[Saved entries]
--- START ---

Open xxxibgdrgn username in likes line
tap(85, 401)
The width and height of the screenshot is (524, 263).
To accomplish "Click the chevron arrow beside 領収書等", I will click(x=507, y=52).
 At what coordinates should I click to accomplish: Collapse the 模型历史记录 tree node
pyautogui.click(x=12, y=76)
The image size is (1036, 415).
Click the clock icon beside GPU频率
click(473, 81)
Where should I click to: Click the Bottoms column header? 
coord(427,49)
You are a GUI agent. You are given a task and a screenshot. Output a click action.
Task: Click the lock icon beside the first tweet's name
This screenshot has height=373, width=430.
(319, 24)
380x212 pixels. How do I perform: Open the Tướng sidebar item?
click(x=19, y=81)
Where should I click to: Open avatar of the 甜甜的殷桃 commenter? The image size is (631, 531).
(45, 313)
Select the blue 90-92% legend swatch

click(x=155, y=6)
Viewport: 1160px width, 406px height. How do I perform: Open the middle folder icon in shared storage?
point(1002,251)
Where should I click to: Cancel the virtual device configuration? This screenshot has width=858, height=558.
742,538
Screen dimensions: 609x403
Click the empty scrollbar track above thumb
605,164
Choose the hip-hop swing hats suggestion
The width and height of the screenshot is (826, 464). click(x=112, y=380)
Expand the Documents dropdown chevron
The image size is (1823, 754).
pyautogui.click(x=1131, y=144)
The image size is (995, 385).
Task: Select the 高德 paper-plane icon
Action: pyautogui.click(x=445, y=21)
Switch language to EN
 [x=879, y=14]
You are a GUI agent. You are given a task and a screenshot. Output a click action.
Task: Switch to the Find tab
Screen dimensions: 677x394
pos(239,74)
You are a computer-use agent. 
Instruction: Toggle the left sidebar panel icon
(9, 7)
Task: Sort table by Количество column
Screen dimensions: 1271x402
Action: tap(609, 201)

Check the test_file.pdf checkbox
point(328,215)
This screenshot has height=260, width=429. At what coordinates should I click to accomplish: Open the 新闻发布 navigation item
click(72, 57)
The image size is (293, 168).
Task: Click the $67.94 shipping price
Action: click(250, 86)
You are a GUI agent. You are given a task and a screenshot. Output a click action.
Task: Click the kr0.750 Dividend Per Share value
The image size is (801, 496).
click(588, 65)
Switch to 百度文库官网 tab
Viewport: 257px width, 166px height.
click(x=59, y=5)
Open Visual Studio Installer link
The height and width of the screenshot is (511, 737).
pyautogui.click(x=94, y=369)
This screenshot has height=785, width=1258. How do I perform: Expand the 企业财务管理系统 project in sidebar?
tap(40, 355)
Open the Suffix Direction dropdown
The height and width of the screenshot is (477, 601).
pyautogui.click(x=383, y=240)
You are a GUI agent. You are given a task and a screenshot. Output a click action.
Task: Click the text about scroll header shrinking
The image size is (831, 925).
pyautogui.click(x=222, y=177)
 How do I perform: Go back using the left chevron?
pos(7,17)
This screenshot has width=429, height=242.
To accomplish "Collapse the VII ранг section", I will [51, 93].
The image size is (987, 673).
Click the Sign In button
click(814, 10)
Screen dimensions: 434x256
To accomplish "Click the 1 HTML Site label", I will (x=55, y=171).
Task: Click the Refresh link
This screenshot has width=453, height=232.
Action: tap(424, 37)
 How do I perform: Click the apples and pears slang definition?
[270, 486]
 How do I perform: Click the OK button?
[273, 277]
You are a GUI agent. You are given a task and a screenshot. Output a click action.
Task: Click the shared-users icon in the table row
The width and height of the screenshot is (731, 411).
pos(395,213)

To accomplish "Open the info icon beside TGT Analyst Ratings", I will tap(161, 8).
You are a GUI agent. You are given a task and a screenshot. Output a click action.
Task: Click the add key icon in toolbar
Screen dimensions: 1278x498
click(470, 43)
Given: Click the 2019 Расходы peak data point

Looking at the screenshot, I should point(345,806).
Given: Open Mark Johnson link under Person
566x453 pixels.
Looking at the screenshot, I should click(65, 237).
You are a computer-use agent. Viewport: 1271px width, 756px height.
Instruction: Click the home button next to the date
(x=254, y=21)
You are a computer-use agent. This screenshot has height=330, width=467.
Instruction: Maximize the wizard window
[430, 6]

--- END ---

[Task to complete] An exact reproduction of all the entries above is the expected answer.

[Output for this task]
Open xxxibgdrgn username in likes line
tap(85, 401)
The width and height of the screenshot is (524, 263).
To accomplish "Click the chevron arrow beside 領収書等", I will click(x=507, y=52).
 At what coordinates should I click to accomplish: Collapse the 模型历史记录 tree node
pyautogui.click(x=12, y=76)
The image size is (1036, 415).
Click the clock icon beside GPU频率
click(473, 81)
Where should I click to: Click the Bottoms column header? 
coord(427,49)
You are a GUI agent. You are given a task and a screenshot. Output a click action.
Task: Click the lock icon beside the first tweet's name
This screenshot has height=373, width=430.
(319, 24)
380x212 pixels. How do I perform: Open the Tướng sidebar item?
click(x=19, y=81)
Where should I click to: Open avatar of the 甜甜的殷桃 commenter? The image size is (631, 531).
(45, 313)
Select the blue 90-92% legend swatch

click(x=155, y=6)
Viewport: 1160px width, 406px height. How do I perform: Open the middle folder icon in shared storage?
point(1002,251)
Where should I click to: Cancel the virtual device configuration? This screenshot has width=858, height=558.
742,538
Screen dimensions: 609x403
Click the empty scrollbar track above thumb
605,164
Choose the hip-hop swing hats suggestion
The width and height of the screenshot is (826, 464). click(x=112, y=380)
Expand the Documents dropdown chevron
The image size is (1823, 754).
pyautogui.click(x=1131, y=144)
The image size is (995, 385).
Task: Select the 高德 paper-plane icon
Action: pyautogui.click(x=445, y=21)
Switch language to EN
 [x=879, y=14]
You are a GUI agent. You are given a task and a screenshot. Output a click action.
Task: Switch to the Find tab
Screen dimensions: 677x394
pos(239,74)
You are a computer-use agent. 
Instruction: Toggle the left sidebar panel icon
(9, 7)
Task: Sort table by Количество column
Screen dimensions: 1271x402
Action: tap(609, 201)

Check the test_file.pdf checkbox
point(328,215)
This screenshot has height=260, width=429. At what coordinates should I click to accomplish: Open the 新闻发布 navigation item
click(72, 57)
The image size is (293, 168).
Task: Click the $67.94 shipping price
Action: click(250, 86)
You are a GUI agent. You are given a task and a screenshot. Output a click action.
Task: Click the kr0.750 Dividend Per Share value
The image size is (801, 496).
click(588, 65)
Switch to 百度文库官网 tab
Viewport: 257px width, 166px height.
click(x=59, y=5)
Open Visual Studio Installer link
The height and width of the screenshot is (511, 737).
pyautogui.click(x=94, y=369)
This screenshot has height=785, width=1258. How do I perform: Expand the 企业财务管理系统 project in sidebar?
tap(40, 355)
Open the Suffix Direction dropdown
The height and width of the screenshot is (477, 601).
pyautogui.click(x=383, y=240)
You are a GUI agent. You are given a task and a screenshot. Output a click action.
Task: Click the text about scroll header shrinking
The image size is (831, 925).
pyautogui.click(x=222, y=177)
 How do I perform: Go back using the left chevron?
pos(7,17)
This screenshot has width=429, height=242.
To accomplish "Collapse the VII ранг section", I will [51, 93].
The image size is (987, 673).
Click the Sign In button
click(814, 10)
Screen dimensions: 434x256
To accomplish "Click the 1 HTML Site label", I will (x=55, y=171).
Task: Click the Refresh link
This screenshot has width=453, height=232.
Action: tap(424, 37)
 How do I perform: Click the apples and pears slang definition?
[270, 486]
 How do I perform: Click the OK button?
[273, 277]
You are a GUI agent. You are given a task and a screenshot. Output a click action.
Task: Click the shared-users icon in the table row
The width and height of the screenshot is (731, 411).
pos(395,213)

To accomplish "Open the info icon beside TGT Analyst Ratings", I will tap(161, 8).
You are a GUI agent. You are given a task and a screenshot. Output a click action.
Task: Click the add key icon in toolbar
Screen dimensions: 1278x498
click(470, 43)
Given: Click the 2019 Расходы peak data point

Looking at the screenshot, I should point(345,806).
Given: Open Mark Johnson link under Person
566x453 pixels.
Looking at the screenshot, I should click(65, 237).
You are a computer-use agent. Viewport: 1271px width, 756px height.
Instruction: Click the home button next to the date
(x=254, y=21)
You are a computer-use agent. This screenshot has height=330, width=467.
Instruction: Maximize the wizard window
[430, 6]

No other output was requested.